Há uma diferença abissal na forma como olhamos para a recuperação da economia. O Partido Socialista parece estar persuadido de que obteremos uma recuperação sensível se aumentarmos o rendimento disponível das pessoas, para que elas possam consumir mais. Basicamente, trata-se de um modelo de recuperação da economia liderada pelo consumo. Esse modelo é perigoso, porque significa mais importações e, portanto, conduz a um maior desequilíbrio externo e, por outro lado, a um desequilíbrio interno: vai faltar dinheiro no Orçamento. Nós temos uma perspectiva muito diferente. O rendimento das pessoas tem de crescer por via da competitividade e da produtividade – e, portanto, de melhor investimento e de mais emprego (de preferência mais qualificado, que acrescente valor à economia). Se isto acontecer, estaremos realmente a distribuir novo rendimento; se não for assim, o rendimento artificialmente dado agora às pessoas para consumirem representará sempre uma responsabilidade imediata ou futura. Como acontece com a medida proposta para as contribuições para a Segurança Social: os socialistas vão dar mais rendimento disponível em troca de pensões mais baixas no futuro. Há uma peça muito útil, feita pelo Conselho das Finanças Públicas, sobre as perspectivas económicas a partir de 2016. O relatório foi apresentado antes de o Governo apresentar o programa de estabilidade. E diz o seguinte: partindo do princípio de que, em 2016, nenhuma medida extraordinária se mantém em vigor (nem sobretaxa, nem cortes salariais, nem 35 horas…), a nossa economia crescerá um pouco mais do que hoje é previsível – mas entraremos novamente em défice excessivo e em desequilíbrio externo. Ora, ao contrário do documento do PS, o Programa de Estabilidade que o Governo apresentou está dentro destas preocupações. Por isso, prevemos a saída do défice excessivo. Tivemos um excedente já nos últimos dois anos, que este ano deve ser mantido.

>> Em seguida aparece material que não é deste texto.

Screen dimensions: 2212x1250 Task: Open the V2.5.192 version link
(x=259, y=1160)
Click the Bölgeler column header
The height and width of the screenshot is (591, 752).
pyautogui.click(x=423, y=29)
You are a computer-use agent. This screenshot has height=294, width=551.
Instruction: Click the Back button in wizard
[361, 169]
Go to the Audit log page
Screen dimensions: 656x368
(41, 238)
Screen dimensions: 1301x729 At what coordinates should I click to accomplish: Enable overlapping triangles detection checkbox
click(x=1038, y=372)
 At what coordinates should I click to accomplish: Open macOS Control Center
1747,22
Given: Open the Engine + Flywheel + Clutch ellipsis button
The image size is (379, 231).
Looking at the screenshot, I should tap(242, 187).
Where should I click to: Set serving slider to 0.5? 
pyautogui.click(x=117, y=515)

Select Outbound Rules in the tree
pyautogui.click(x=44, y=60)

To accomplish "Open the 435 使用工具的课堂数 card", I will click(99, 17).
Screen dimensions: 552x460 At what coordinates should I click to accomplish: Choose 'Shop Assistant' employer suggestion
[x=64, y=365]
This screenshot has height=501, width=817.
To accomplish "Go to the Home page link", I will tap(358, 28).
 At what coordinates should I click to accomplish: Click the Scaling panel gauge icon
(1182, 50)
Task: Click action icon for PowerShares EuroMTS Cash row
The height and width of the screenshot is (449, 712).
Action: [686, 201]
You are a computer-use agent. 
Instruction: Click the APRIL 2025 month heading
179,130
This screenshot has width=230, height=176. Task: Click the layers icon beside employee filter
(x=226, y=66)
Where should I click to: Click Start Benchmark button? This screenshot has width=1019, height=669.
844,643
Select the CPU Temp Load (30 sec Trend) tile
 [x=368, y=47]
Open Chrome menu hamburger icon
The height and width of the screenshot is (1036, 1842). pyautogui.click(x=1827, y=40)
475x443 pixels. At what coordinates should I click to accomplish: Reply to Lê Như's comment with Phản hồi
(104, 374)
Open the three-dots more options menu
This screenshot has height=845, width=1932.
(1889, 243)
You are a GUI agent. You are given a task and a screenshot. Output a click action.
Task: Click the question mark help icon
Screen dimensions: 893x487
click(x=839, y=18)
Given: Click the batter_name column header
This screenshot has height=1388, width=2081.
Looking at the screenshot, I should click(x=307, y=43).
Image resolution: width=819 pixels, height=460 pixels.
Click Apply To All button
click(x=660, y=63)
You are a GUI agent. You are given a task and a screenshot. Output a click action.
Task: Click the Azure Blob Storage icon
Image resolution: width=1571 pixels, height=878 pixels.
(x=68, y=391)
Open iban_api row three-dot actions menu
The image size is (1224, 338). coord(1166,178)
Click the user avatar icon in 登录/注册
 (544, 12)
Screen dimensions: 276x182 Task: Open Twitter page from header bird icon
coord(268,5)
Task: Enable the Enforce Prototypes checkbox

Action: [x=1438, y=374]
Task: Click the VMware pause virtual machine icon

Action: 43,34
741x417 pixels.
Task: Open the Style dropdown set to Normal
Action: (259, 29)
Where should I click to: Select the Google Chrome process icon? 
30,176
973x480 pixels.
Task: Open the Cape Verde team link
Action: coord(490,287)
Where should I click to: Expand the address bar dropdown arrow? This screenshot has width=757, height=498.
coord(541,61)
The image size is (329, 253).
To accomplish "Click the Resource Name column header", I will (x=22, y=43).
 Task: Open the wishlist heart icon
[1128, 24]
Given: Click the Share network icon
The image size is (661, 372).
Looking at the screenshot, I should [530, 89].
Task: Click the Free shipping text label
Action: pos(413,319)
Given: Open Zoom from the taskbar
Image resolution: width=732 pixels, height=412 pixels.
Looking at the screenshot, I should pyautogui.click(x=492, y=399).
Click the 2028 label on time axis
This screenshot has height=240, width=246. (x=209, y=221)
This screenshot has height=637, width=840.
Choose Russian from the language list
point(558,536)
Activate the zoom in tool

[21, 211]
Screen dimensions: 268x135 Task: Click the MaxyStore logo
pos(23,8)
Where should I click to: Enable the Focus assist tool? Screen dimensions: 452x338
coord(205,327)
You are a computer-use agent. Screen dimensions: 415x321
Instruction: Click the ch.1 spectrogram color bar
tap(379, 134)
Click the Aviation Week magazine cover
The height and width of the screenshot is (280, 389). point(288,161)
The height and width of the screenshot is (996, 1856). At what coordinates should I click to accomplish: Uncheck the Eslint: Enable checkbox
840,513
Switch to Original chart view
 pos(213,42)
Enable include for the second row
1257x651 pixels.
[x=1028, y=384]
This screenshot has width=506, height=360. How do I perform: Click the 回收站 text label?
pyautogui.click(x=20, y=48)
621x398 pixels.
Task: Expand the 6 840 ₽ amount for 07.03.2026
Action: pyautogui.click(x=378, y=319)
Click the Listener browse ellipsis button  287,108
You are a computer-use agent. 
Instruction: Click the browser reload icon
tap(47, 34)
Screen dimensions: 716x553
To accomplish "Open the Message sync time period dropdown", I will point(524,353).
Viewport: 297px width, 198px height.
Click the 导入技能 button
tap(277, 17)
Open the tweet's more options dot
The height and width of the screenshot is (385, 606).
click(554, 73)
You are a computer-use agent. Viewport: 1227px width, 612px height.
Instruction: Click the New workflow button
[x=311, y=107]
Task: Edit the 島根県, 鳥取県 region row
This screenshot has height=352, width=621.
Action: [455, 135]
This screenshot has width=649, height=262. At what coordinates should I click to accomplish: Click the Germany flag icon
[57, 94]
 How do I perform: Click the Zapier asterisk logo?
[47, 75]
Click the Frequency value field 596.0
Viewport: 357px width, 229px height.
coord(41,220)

No auge da polémica das suas dívidas à Segurança Social, referiu-se à situação de Sócrates, embora indirectamente. Está arrependido dessa alusão?
De facto, não o fiz.
Mas foi interpretado assim…
Pode ter sido interpretado, mas não o fiz. Sempre achei que, para nos defendermos, não precisamos de atacar ninguém. Disse que aquilo que se estava a dizer de mim não era verdade. Não sou rico, não enriqueci na política, nunca criei uma rede de favores. Até já descobri que passei a ter muito mais patrões do que tive no passado. Volta não volta, há jornais que dizem 'ex-patrão de Passos Coelho'…
A prisão de Sócrates vai influenciar o resultado das eleições?
Não faço ideia.
O PSD usará este tema na campanha eleitoral?
Eu acho que não deve.
Mas tem maneira de evitar isso? A tentação é muito grande…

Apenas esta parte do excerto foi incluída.